April 23rd, 2010

Convenience features, part 3

There are a couple of nice find-and-replace enhancements in the next release that probably won't seem huge at first glance but are really nice to have in practice.  These new features apply to both String.findReplace() and rexReplace().

First, a tiny one: the 'flags' argument is now optional, and ReplaceAll is the default if the argument is omitted.  This is a small thing, but 90% of the time you just want to do a global replacement, so this cuts down the typing in the common case.

Second, you'll be able to conduct a whole series of replacements in one shot, by specifying a list of patterns and a corresponding list of replacements.  For example, if you wanted to do a bunch of mappings of HTML to plain text, you could do something like this:

  s = s.findReplace(['<p>', '<br>', '<b>', '<i>'], ['\b', '\n', '', '']);

Each element of the pattern list corresponds to an element of the replacement list, so <p> is replaced by \b, <br> is replaced by \n, etc.

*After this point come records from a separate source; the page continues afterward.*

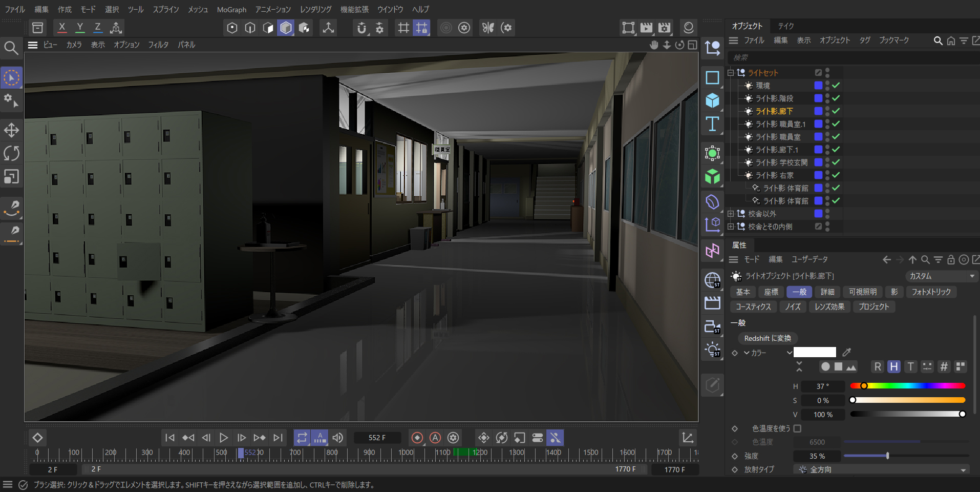Click the Cube primitive icon
The image size is (980, 492).
click(712, 100)
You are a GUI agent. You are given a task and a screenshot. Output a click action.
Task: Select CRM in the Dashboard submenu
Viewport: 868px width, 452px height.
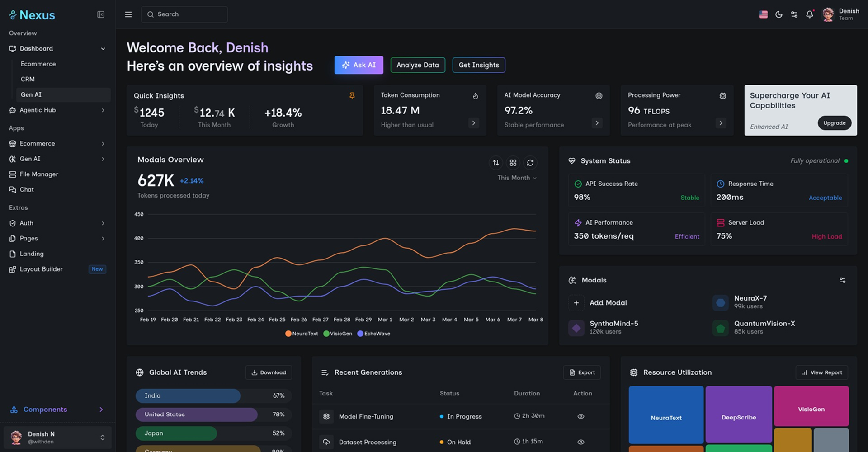pyautogui.click(x=28, y=79)
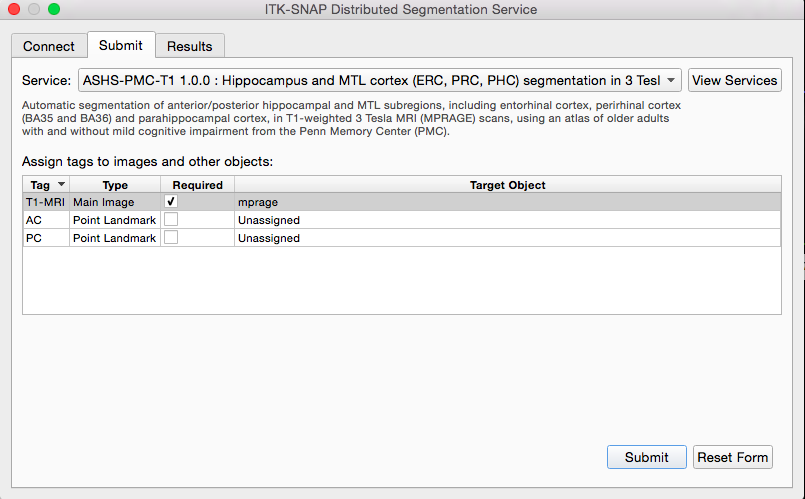Click the Tag column sort arrow

pyautogui.click(x=61, y=184)
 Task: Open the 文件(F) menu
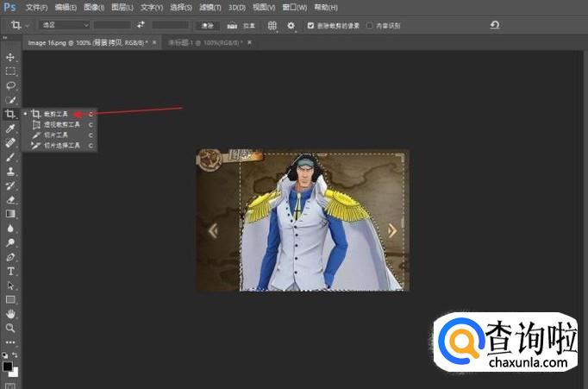[x=36, y=7]
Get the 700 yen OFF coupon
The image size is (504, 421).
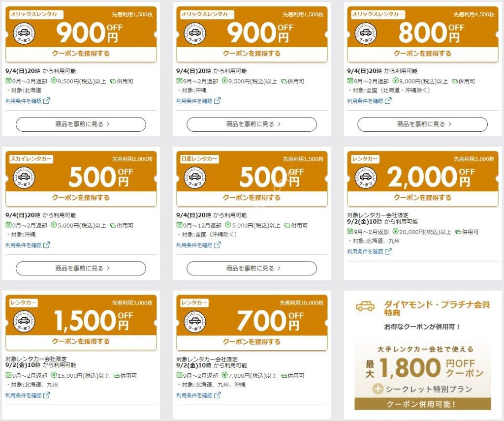click(252, 342)
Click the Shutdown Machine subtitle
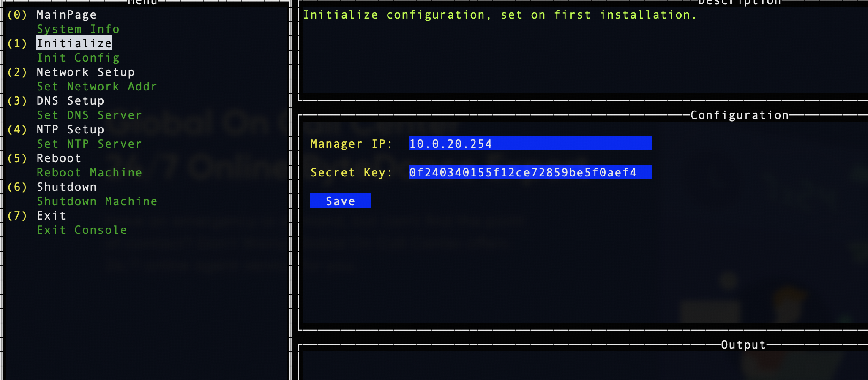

The algorithm is pretty robust, by the way, in contrast to similar features in certain other languages (I'm looking at you, php).  Replacements are by default carried out "in parallel", meaning that the function repeatedly looks for the leftmost match, replaces it, and then proceeds with the remainder of the string.  The particularly important feature is that replaced text isn't re-scanned in this algorithm, which makes it actually different from doing a series of replacements, the way you had to in the past:

 s = s.findReplace('<p>', '\b').findReplace('<br>', '\n').findReplace('<b>', '').findReplace('<i>', '');

In this particular case this doesn't really matter, apart from the efficiency gain of not having to go through four separate searches and construct four separate strings.  But it does matter in cases where the replacement text from one pattern happens to contain search text from a later pattern.  Consider this:

 s = s.findReplace('a', 'b').findReplace('b', 'c');

That'll turn any 'a' in the original string into a 'c' in the final string, since the intermediate replacement of 'a' with 'b' will be re-scanned, and the second scan will change the b's to c's.  In contrast, this will simply turn a's to b's, and *existing* b's to c's:

 s = s.findReplace(['a', 'b'], ['b', 'c']);
 
In case you actually do want to do the replacement serially, there's a flag that says to do that.

The third feature is that regular (non-regex) replacements can be done with case-insensitive matching, and case-insenstive matches (regular and regex) can "follow the case" of the match.  Following the case means that the replacement text will be converted to match the upper/lower case pattern of the matched text.  For example, if the pattern is 'hello' and you do a case-insensitive match on 'HELLO', the replacement text will be converted to all caps; if it matches 'hello', the result will be lower-case; if it's 'Hello', the result will have an initial capital.

  s = 'This is this test of THIS function'.findReplace('this', 'that', ReplaceIgnoreCase | ReplaceFollowCase);

The result will be 'That is that test of THAT function'.

The fourth feature is that the replacement text can now be given as a callback function rather than as simple text.  This is surprisingly powerful, and once you get the knack of it, it can really simplify code.  I've already applied it to a number of library functions that formerly had big gnarly loops that stepped through strings a character at a time; in some cases it gets big loops down to a line or two.

Here's an example that converts a string to title case.  The looping equivalent is rather tedious to write, but with a callback it's pretty easy:

titleCase(str)
{
   local r = new function(match, idx)
   {
       /* don't capitalize certain small words, except at the beginning */
       if (idx > 1 && ['a', 'an', 'of', 'the', 'to'].indexOf(match.toLower()) != nil)
           return match;

       /* capitalize the first letter */
       return match.substr(1, 1).toUpper() + match.substr(2);
   };
   return rexReplace('%<(<alphanum>+)%>', str, r);
}